[Extracted data entries]
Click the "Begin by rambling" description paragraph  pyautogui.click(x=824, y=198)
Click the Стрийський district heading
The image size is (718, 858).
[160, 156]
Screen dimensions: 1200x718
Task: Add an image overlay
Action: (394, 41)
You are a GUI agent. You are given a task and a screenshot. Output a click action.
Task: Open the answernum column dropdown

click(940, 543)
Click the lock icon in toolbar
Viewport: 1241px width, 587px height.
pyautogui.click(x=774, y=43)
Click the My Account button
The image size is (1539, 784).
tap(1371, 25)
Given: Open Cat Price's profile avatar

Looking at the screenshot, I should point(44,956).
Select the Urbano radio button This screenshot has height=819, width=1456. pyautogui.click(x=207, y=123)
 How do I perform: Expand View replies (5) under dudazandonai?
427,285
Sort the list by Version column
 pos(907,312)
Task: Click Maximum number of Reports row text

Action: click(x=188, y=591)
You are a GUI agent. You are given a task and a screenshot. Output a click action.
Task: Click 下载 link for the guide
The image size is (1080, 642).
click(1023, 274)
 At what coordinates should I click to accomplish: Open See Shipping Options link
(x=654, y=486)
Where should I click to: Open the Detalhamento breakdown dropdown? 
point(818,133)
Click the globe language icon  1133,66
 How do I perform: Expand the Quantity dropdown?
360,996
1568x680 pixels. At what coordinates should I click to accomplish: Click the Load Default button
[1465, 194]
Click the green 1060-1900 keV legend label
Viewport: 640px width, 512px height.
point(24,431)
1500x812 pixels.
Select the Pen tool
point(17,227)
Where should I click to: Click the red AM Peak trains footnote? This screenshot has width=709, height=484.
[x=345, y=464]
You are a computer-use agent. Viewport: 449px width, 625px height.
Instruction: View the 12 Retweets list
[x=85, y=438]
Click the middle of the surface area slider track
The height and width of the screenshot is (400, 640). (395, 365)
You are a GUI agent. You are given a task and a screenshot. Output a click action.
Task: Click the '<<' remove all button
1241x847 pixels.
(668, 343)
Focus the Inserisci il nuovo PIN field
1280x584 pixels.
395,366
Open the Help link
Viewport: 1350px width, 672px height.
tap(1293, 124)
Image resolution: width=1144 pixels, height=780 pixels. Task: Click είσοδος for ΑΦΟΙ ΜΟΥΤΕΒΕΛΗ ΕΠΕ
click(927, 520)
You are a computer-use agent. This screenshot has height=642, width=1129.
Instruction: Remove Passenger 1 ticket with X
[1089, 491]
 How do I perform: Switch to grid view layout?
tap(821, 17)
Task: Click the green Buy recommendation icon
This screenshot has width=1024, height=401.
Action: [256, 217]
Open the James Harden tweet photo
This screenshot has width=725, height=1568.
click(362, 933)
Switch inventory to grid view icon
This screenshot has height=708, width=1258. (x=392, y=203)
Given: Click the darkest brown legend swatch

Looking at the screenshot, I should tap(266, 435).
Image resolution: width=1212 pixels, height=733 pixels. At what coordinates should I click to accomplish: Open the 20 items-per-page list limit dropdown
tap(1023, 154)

= WORK REQUEST =
In the records above, find each line with the string "computer" and list it.

= ANSWER TO THIS EXERCISE =
You are a computer-use agent. Viewport: 449px width, 625px height.
You are a computer-use agent. This screenshot has height=642, width=1129.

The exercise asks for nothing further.